Species of gastropod

Agathistoma viridulum is a species of sea snail, a marine gastropod mollusk in the family Tegulidae.

==Description==
The size of the shell varies between 13 mm and 30 mm. The solid, umbilicate shell has a conoidal shape. Its color is whitish-grayish or greenish, radiately striped above with crimson or rich brown, beneath spotted or radiately striped with the same color. The short spire is rather obtuse. The six whorls are convex, encircled by spiral lirae which are more or less beaded upon the upper surface, the interstices between them minutely spirally striated. On the penultimate whorl they number about six. Below the periphery the lirae are finer, closer, and nearly smooth. The body whorl is obtusely angulate or rounded at the periphery.

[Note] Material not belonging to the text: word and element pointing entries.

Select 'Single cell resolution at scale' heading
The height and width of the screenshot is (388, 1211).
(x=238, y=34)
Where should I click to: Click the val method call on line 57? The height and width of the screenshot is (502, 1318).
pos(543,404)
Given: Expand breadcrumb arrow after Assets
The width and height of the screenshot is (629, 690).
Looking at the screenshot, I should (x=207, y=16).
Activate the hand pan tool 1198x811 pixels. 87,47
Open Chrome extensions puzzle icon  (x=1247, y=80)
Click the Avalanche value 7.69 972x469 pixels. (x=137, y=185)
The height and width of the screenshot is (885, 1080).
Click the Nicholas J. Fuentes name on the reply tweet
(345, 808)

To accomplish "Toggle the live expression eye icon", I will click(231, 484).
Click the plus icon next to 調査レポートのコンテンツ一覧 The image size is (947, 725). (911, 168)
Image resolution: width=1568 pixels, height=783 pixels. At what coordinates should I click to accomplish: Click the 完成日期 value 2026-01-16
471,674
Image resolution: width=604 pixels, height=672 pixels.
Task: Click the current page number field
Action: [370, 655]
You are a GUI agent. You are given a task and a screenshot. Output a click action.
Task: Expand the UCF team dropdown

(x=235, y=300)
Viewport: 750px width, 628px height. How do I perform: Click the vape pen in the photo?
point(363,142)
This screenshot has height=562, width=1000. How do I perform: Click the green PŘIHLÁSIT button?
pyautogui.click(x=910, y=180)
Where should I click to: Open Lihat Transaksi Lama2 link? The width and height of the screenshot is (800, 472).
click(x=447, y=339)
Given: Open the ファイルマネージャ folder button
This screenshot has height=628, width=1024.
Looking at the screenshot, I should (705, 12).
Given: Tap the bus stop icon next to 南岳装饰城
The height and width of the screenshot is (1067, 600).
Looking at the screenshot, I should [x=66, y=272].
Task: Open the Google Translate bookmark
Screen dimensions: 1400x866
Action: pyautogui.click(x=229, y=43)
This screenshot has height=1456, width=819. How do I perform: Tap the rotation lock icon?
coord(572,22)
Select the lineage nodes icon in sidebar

The base of the shell is rather flattened, somewhat concave around the umbilicus, and generally eroded in front of the aperture. The aperture is oblique. The outer lip beveled to an acute edge, which is usually margined with green and is sulcated or crenulated, the furrows corresponding to the lirae of the outer surface. The pearly throat is also more or less sulcate. The arcuate columella is expanded above in a bright green callus which partly surrounds the umbilicus, at its base green, bearing a tubercular tooth, followed by several smaller ones. The basal margin is smooth or denticulate within. The umbilicus is wide and deep, white or greenish within.

==Distribution==
This species occurs in the Caribbean Sea off Colombia, Costa Rica, Panama and Venezuela; in the Atlantic of Brazil.